**Document text**:
**********

'Wukan-style' protests lead to trio's suspension
Three senior Communist Party officials in Guangzhou's Wanggang village have been suspended, in the city government's first concrete response since villagers staged a 'Wukan-style' protest against illegal land occupation and alleged corruption last month.
Villagers said officials from the Jiahe sub-district met Wanggang party members yesterday and announced that Wanggang party secretary Li Zhihang and two of his deputies would be temporarily suspended. Villagers said Li made more than 400 million yuan (HK$492 million) by occupying collective land.
Villagers said sub-district officials suspended the three because the village party committee lacked unity.

**********

**Provided material**:

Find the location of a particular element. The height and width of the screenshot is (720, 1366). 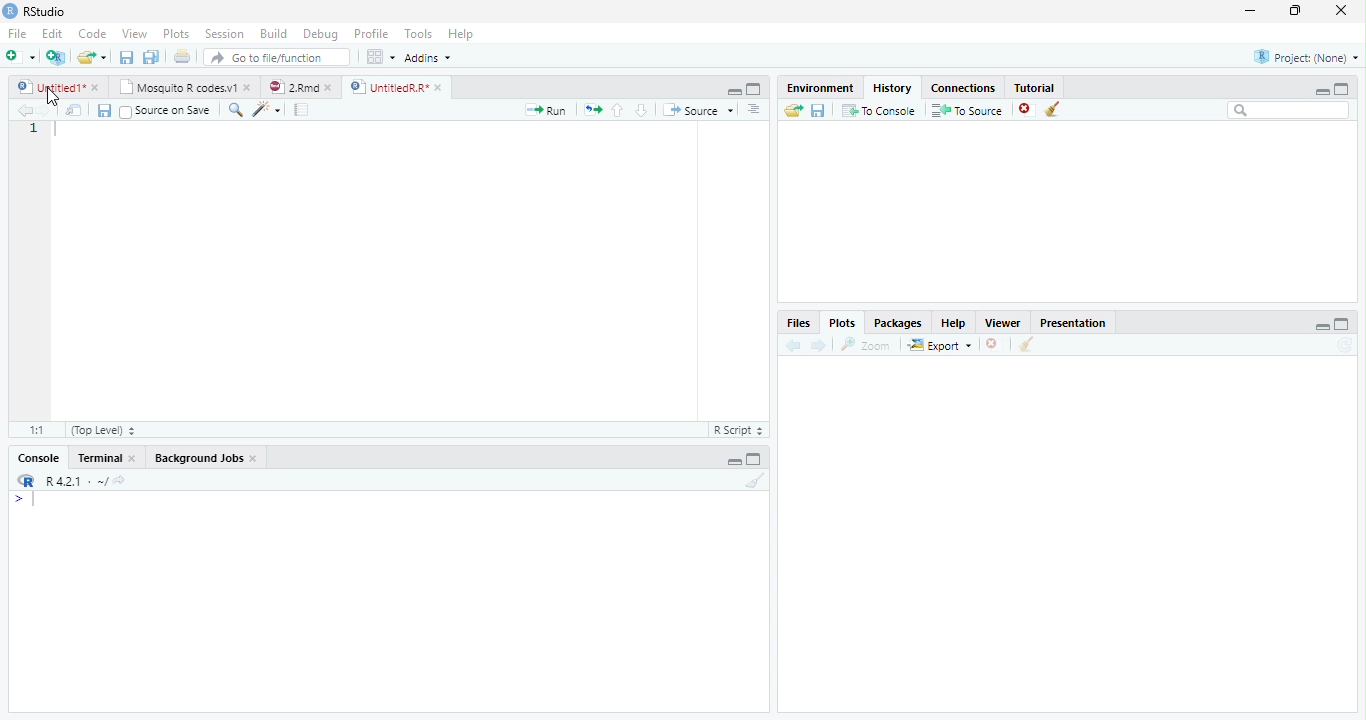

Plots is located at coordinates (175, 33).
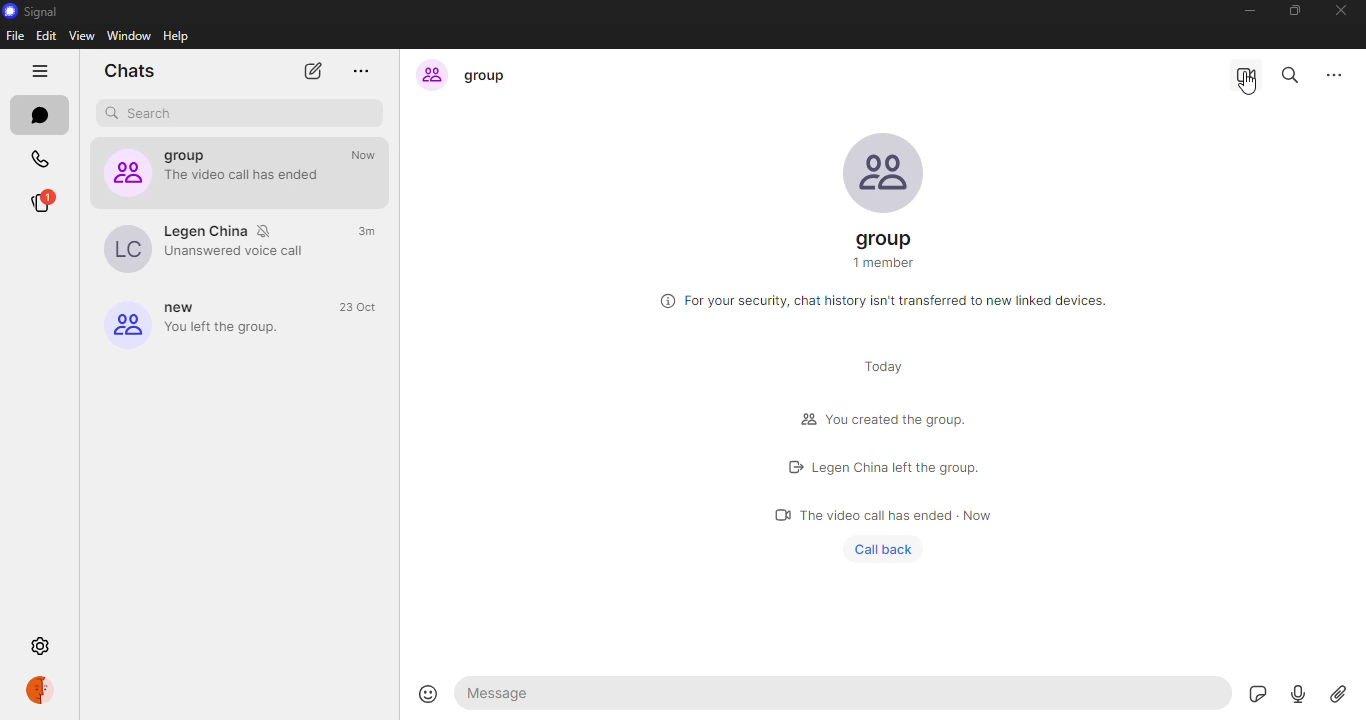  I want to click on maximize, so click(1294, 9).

**********

**What is required**: In the Wanggang village article, what reason did villagers say the sub-district officials gave for suspending the three officials?

**Task response**: The village party committee lacked unity.